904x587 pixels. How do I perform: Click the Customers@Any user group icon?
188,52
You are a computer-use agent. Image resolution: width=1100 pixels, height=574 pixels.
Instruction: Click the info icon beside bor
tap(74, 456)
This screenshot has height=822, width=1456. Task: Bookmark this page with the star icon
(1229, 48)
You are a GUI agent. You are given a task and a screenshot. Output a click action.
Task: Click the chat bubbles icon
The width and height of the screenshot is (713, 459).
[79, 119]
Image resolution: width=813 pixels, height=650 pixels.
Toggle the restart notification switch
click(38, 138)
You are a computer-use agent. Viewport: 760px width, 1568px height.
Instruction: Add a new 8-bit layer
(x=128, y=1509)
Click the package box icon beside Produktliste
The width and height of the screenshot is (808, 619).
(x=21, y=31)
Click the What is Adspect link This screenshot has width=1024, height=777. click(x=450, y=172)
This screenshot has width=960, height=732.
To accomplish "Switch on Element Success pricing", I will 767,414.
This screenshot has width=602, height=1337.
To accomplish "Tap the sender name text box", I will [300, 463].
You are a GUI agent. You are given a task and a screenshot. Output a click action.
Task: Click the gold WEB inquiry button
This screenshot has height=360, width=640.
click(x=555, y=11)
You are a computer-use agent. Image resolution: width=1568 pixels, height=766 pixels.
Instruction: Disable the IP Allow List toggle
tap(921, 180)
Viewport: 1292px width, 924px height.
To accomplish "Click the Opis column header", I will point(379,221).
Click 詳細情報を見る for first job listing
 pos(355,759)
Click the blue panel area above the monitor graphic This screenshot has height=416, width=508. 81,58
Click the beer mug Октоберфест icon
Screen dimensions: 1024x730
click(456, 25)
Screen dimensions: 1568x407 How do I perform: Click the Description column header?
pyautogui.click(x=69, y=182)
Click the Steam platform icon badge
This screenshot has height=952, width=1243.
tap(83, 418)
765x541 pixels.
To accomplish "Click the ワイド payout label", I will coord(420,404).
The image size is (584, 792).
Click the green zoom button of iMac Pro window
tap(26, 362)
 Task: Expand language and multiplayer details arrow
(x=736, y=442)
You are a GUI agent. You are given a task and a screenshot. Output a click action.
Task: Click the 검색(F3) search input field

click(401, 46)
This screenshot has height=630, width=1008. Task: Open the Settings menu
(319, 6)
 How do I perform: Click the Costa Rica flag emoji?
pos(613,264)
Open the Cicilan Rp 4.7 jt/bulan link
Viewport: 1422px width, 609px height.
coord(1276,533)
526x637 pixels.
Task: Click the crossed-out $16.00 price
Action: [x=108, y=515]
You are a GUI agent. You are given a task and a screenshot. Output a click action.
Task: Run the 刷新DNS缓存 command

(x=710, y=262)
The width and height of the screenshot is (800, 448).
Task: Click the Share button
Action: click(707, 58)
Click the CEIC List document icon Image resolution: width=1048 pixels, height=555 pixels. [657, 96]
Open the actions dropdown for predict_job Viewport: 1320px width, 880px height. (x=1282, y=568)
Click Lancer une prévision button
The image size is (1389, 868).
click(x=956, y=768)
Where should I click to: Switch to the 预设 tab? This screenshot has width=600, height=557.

▸ To do: Find the string "will" in the entries above and return each line that holds it.

▸ Exercise result:
To accomplish "Switch on Element Success pricing", I will 767,414.
To accomplish "Tap the sender name text box", I will [300, 463].
To accomplish "Click the Opis column header", I will point(379,221).
To accomplish "Click the ワイド payout label", I will coord(420,404).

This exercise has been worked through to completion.